- **What to produce**
Can you turn the items, from the first line through the line containing "click(765, 951)", into a numbered list with the blank lines left out?

^^^^

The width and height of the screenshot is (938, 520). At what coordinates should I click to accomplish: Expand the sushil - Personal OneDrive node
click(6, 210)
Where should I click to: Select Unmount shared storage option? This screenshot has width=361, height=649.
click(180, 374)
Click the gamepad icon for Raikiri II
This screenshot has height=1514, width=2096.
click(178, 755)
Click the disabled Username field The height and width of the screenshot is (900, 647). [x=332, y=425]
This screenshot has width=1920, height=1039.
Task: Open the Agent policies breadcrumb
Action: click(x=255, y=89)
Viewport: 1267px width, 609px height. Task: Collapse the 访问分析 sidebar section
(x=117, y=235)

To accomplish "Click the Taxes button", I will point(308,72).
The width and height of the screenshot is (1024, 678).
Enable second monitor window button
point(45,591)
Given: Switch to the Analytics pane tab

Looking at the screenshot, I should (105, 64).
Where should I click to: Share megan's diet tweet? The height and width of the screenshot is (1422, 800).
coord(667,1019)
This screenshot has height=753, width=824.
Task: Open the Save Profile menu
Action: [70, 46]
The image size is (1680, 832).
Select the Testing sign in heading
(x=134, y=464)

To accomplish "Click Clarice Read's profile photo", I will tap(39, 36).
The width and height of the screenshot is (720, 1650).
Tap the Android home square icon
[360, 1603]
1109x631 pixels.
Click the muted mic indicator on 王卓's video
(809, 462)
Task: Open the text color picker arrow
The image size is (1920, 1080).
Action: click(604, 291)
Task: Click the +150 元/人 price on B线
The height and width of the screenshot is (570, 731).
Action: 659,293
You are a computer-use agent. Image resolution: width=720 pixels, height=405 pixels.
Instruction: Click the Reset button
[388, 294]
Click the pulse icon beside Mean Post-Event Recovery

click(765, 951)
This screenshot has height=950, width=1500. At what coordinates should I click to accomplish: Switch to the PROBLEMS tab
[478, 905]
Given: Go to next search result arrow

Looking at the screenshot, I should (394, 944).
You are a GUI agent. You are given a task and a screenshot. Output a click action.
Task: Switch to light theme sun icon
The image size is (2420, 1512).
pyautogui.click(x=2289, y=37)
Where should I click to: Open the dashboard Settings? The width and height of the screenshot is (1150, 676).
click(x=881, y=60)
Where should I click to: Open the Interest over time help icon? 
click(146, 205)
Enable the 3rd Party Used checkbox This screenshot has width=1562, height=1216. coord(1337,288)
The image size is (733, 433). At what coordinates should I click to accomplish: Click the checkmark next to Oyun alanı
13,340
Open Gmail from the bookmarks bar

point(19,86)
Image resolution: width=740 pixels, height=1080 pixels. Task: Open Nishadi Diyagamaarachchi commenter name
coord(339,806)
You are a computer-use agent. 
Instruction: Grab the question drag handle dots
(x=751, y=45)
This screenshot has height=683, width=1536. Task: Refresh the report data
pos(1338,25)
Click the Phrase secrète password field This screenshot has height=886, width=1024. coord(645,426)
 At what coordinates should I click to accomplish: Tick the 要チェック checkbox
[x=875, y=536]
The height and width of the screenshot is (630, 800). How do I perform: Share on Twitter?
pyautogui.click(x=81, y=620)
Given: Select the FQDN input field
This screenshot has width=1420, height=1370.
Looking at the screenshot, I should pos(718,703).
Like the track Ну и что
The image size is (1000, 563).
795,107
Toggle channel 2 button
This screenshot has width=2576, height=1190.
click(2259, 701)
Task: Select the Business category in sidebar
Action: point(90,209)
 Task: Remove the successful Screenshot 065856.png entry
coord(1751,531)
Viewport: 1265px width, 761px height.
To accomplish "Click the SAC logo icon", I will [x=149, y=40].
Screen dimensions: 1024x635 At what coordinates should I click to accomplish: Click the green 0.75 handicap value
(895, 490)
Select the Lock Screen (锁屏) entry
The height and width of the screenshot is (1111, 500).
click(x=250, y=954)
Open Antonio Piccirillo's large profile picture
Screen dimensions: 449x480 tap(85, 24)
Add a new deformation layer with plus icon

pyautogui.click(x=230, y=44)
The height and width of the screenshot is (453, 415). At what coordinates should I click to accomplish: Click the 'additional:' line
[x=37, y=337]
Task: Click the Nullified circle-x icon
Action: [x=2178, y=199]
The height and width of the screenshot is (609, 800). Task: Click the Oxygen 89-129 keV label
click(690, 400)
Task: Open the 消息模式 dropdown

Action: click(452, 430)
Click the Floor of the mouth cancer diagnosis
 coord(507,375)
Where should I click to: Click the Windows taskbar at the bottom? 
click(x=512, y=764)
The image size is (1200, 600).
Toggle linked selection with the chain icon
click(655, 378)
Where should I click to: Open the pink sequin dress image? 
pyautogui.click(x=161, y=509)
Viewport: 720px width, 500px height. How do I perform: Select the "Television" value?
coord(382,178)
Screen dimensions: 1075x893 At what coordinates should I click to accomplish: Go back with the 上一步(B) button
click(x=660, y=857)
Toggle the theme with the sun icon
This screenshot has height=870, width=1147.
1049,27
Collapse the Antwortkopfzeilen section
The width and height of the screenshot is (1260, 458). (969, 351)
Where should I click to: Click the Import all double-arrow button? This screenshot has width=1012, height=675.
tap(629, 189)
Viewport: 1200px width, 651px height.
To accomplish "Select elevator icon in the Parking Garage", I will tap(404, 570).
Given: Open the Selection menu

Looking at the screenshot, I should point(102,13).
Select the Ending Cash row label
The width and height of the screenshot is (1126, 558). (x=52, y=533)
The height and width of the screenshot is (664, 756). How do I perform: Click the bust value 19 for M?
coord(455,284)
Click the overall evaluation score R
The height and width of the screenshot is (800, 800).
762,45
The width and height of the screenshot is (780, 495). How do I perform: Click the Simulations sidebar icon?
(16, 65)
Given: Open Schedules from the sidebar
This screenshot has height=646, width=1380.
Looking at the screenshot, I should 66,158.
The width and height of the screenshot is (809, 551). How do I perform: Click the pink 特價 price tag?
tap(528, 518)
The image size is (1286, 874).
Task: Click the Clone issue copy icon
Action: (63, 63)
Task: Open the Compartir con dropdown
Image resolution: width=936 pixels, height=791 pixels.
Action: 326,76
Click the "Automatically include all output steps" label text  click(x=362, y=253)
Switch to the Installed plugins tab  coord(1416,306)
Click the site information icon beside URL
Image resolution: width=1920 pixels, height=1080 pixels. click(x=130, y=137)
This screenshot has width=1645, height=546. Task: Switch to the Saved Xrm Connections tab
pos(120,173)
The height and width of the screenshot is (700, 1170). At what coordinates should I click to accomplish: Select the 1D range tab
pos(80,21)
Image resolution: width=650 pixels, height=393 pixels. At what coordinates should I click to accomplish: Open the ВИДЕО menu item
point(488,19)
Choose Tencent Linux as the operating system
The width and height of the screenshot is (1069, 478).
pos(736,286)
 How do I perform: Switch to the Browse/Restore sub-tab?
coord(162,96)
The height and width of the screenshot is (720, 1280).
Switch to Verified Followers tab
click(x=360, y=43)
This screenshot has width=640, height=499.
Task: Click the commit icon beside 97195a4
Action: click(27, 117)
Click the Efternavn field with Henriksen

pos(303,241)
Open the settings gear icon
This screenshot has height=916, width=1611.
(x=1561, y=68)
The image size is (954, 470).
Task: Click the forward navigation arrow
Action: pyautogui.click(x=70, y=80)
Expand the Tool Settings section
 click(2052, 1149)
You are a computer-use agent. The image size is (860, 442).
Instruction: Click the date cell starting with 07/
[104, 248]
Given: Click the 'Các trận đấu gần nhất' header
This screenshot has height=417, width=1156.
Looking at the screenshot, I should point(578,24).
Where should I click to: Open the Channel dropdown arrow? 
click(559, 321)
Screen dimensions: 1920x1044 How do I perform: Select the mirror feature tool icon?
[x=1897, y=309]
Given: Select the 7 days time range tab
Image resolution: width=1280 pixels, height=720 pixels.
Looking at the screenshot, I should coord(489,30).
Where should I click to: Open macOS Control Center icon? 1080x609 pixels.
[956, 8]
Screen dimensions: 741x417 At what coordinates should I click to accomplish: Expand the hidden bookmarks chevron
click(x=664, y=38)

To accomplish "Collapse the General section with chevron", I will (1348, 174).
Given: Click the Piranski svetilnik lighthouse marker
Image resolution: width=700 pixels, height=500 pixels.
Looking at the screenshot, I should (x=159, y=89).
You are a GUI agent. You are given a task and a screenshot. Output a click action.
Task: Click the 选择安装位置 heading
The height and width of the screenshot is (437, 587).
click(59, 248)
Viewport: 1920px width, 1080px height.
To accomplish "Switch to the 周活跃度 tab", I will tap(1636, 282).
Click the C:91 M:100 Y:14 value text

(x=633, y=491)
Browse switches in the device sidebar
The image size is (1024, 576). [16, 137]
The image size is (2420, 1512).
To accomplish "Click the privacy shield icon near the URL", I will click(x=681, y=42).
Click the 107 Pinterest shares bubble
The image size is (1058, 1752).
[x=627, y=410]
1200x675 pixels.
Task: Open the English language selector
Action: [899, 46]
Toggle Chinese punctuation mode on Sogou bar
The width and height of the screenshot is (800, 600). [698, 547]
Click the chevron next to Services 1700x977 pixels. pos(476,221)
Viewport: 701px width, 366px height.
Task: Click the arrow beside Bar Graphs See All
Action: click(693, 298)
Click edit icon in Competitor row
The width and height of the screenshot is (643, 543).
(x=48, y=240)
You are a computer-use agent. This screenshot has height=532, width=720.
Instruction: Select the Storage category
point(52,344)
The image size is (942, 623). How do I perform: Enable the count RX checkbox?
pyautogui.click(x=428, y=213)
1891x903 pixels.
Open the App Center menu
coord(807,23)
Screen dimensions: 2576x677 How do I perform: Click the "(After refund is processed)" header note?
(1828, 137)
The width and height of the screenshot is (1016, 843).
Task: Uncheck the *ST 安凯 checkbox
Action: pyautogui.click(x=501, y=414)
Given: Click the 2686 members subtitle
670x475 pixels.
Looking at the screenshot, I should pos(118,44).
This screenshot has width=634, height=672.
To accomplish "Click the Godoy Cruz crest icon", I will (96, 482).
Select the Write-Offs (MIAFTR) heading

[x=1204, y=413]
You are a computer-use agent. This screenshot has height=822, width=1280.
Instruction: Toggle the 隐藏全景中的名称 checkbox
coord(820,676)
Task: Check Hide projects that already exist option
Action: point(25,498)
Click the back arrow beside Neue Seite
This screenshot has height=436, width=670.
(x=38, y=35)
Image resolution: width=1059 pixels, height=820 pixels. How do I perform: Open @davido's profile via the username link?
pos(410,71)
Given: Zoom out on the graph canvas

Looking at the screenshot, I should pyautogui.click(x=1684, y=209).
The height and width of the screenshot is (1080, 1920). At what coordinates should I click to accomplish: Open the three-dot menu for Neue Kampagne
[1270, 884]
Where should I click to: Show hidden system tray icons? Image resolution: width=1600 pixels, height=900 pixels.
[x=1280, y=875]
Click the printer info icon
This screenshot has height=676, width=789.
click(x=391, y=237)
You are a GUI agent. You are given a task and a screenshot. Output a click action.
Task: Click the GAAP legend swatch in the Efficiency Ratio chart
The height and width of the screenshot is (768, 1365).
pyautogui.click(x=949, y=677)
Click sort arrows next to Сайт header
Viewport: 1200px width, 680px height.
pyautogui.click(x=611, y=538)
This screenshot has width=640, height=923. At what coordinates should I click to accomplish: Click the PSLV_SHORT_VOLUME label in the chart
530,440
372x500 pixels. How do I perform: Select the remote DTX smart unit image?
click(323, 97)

^^^^

- **Task result**
1. The width and height of the screenshot is (938, 520). At what coordinates should I click to accomplish: Expand the sushil - Personal OneDrive node
2. click(6, 210)
3. Where should I click to: Select Unmount shared storage option? This screenshot has width=361, height=649.
4. click(180, 374)
5. Click the gamepad icon for Raikiri II
6. This screenshot has height=1514, width=2096.
7. click(178, 755)
8. Click the disabled Username field The height and width of the screenshot is (900, 647). [x=332, y=425]
9. This screenshot has width=1920, height=1039.
10. Task: Open the Agent policies breadcrumb
11. Action: click(x=255, y=89)
12. Viewport: 1267px width, 609px height. Task: Collapse the 访问分析 sidebar section
13. (x=117, y=235)
14. To accomplish "Click the Taxes button", I will point(308,72).
15. The width and height of the screenshot is (1024, 678).
16. Enable second monitor window button
17. point(45,591)
18. Given: Switch to the Analytics pane tab
19. Looking at the screenshot, I should (105, 64).
20. Where should I click to: Share megan's diet tweet? The height and width of the screenshot is (1422, 800).
21. coord(667,1019)
22. This screenshot has height=753, width=824.
23. Task: Open the Save Profile menu
24. Action: [70, 46]
25. The image size is (1680, 832).
26. Select the Testing sign in heading
27. (x=134, y=464)
28. To accomplish "Click Clarice Read's profile photo", I will tap(39, 36).
29. The width and height of the screenshot is (720, 1650).
30. Tap the Android home square icon
31. [360, 1603]
32. 1109x631 pixels.
33. Click the muted mic indicator on 王卓's video
34. (809, 462)
35. Task: Open the text color picker arrow
36. The image size is (1920, 1080).
37. Action: click(604, 291)
38. Task: Click the +150 元/人 price on B线
39. The height and width of the screenshot is (570, 731).
40. Action: 659,293
41. You are a computer-use agent. Image resolution: width=720 pixels, height=405 pixels.
42. Instruction: Click the Reset button
43. [388, 294]
44. Click the pulse icon beside Mean Post-Event Recovery
45. click(765, 951)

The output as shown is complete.